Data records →

-=-=-

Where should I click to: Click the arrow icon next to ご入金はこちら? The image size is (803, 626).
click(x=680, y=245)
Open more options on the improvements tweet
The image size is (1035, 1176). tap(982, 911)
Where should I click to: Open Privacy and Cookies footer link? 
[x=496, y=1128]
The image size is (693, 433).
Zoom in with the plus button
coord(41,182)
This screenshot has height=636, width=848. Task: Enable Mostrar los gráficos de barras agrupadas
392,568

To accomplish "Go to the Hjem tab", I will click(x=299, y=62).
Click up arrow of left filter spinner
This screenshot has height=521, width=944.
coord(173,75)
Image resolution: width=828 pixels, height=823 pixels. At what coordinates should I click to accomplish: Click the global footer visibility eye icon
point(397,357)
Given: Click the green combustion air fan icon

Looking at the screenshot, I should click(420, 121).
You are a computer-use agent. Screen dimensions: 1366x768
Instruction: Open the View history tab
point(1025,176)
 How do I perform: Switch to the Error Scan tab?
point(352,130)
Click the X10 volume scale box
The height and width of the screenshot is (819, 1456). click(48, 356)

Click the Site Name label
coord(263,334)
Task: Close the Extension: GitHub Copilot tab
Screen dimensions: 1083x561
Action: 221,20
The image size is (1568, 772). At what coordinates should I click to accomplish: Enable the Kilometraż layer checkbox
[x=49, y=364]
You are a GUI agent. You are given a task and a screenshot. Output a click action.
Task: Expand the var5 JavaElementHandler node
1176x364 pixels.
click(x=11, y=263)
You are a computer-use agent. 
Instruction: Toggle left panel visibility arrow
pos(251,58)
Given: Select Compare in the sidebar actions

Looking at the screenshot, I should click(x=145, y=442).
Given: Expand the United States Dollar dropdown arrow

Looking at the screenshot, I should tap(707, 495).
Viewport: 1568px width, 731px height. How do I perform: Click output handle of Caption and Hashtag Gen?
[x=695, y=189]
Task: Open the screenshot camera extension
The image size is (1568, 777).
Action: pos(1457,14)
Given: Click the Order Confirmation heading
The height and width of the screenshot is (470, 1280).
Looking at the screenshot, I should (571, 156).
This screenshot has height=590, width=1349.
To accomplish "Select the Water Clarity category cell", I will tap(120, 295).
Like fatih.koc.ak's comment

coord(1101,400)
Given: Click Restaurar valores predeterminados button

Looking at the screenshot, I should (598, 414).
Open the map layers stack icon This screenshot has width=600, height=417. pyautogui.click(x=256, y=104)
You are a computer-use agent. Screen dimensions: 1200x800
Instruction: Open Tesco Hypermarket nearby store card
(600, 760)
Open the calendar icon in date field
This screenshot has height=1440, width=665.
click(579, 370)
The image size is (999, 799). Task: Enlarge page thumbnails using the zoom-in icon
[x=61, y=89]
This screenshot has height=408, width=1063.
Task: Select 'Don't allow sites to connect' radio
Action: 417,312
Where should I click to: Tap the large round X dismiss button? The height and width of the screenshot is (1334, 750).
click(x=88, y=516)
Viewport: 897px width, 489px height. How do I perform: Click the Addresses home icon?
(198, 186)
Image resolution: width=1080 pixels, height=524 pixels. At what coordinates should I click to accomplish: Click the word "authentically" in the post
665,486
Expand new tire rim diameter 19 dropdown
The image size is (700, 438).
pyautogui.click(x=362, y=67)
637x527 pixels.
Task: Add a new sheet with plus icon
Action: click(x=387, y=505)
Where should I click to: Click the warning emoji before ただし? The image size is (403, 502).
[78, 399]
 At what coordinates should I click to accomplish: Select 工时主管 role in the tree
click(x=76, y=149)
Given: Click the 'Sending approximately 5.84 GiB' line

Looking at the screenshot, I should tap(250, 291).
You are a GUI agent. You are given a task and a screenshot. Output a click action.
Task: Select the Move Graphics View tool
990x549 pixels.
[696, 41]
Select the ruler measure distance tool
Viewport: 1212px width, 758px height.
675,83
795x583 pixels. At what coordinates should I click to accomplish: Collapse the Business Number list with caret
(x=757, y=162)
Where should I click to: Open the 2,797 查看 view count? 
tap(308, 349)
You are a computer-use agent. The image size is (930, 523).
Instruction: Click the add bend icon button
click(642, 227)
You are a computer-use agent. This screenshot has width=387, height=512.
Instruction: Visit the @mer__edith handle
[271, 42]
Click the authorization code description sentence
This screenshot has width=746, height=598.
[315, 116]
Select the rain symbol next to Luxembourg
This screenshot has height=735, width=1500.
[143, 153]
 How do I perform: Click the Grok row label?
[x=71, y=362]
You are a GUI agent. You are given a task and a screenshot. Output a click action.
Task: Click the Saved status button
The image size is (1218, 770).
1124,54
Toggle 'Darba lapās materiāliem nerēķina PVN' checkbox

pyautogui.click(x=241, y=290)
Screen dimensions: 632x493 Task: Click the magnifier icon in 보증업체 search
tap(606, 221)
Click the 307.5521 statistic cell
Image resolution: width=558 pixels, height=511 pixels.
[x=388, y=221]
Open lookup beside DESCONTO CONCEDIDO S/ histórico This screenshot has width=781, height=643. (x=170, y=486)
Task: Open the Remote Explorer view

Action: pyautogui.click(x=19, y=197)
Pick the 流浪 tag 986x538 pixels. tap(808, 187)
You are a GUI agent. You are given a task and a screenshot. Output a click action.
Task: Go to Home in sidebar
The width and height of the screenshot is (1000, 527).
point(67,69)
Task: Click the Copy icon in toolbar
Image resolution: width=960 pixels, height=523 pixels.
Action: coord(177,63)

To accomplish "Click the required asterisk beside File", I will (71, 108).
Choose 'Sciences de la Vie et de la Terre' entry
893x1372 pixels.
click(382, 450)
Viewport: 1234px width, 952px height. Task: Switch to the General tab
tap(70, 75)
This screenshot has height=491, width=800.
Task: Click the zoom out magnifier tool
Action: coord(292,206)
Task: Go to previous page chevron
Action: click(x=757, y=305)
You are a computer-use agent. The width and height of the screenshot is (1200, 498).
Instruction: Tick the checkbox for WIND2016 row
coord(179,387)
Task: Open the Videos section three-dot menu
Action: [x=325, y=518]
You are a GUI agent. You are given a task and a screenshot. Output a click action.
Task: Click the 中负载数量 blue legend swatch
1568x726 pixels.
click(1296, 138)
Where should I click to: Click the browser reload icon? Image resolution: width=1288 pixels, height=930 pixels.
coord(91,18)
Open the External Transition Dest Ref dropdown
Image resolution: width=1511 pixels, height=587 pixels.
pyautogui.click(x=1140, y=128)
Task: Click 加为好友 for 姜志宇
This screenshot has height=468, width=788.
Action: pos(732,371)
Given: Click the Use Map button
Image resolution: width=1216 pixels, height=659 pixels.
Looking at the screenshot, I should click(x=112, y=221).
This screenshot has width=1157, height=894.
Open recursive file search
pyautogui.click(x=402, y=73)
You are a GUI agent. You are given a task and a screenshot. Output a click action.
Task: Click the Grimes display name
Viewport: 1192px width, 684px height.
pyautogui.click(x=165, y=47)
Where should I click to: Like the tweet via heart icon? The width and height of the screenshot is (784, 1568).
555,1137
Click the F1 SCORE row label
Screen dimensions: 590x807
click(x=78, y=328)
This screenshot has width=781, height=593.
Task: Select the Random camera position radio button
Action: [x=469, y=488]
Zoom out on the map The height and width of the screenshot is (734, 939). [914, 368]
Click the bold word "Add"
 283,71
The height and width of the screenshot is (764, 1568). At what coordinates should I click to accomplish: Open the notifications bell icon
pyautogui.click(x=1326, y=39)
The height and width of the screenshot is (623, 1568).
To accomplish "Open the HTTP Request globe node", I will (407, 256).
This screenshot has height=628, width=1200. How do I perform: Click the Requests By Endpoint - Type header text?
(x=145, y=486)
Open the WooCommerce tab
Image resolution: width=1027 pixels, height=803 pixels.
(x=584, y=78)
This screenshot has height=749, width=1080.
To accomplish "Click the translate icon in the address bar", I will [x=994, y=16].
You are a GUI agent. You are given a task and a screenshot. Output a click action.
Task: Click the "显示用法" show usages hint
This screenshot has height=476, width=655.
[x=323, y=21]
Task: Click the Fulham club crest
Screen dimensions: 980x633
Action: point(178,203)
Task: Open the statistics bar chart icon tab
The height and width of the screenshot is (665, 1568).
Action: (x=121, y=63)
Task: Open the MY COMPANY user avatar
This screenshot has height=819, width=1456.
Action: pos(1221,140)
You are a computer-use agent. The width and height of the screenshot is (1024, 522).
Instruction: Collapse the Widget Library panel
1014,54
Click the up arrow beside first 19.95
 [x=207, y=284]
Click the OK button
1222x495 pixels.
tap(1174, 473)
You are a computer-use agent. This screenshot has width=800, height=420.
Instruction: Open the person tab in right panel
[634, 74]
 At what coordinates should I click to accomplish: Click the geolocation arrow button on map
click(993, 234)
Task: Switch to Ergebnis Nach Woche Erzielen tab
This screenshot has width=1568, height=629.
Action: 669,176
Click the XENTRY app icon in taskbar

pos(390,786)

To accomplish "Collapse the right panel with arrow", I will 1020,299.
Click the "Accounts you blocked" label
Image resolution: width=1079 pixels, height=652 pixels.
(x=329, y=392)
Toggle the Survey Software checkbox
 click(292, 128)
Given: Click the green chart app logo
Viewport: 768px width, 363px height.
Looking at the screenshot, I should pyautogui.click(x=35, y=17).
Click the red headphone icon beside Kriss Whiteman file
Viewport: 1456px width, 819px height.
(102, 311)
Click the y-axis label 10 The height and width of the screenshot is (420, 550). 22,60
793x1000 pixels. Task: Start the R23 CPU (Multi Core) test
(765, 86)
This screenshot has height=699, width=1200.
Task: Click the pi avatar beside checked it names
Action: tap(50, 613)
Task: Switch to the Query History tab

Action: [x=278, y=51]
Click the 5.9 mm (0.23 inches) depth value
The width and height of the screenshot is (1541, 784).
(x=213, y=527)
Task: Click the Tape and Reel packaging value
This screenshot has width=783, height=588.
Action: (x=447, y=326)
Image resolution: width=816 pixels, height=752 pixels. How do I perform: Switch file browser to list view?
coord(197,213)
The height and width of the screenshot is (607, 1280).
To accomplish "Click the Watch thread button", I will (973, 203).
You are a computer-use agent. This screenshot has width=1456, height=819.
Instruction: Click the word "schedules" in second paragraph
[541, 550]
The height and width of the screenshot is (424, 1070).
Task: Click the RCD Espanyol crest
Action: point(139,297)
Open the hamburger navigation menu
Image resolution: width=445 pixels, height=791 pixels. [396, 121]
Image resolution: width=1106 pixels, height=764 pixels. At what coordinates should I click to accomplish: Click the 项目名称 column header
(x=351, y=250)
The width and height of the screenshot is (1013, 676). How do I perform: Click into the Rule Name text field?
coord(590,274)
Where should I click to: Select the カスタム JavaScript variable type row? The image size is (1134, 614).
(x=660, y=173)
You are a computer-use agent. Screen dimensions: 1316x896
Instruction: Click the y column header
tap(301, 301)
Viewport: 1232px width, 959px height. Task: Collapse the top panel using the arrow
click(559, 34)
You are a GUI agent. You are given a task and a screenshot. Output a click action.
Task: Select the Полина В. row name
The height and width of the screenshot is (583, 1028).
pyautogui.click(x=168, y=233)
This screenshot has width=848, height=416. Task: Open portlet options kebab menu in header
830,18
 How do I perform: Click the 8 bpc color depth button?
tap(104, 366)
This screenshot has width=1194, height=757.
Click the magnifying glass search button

-=-=-

Task objective → Extract exactly and only the lines above from the line containing "Click the up arrow beside first 19.95" through the line containing "Given: Click the green chart app logo", both end lines included.

Solution for this task →
Click the up arrow beside first 19.95
 [x=207, y=284]
Click the OK button
1222x495 pixels.
tap(1174, 473)
You are a computer-use agent. This screenshot has width=800, height=420.
Instruction: Open the person tab in right panel
[634, 74]
 At what coordinates should I click to accomplish: Click the geolocation arrow button on map
click(993, 234)
Task: Switch to Ergebnis Nach Woche Erzielen tab
This screenshot has width=1568, height=629.
Action: 669,176
Click the XENTRY app icon in taskbar

pos(390,786)

To accomplish "Collapse the right panel with arrow", I will 1020,299.
Click the "Accounts you blocked" label
Image resolution: width=1079 pixels, height=652 pixels.
(x=329, y=392)
Toggle the Survey Software checkbox
 click(292, 128)
Given: Click the green chart app logo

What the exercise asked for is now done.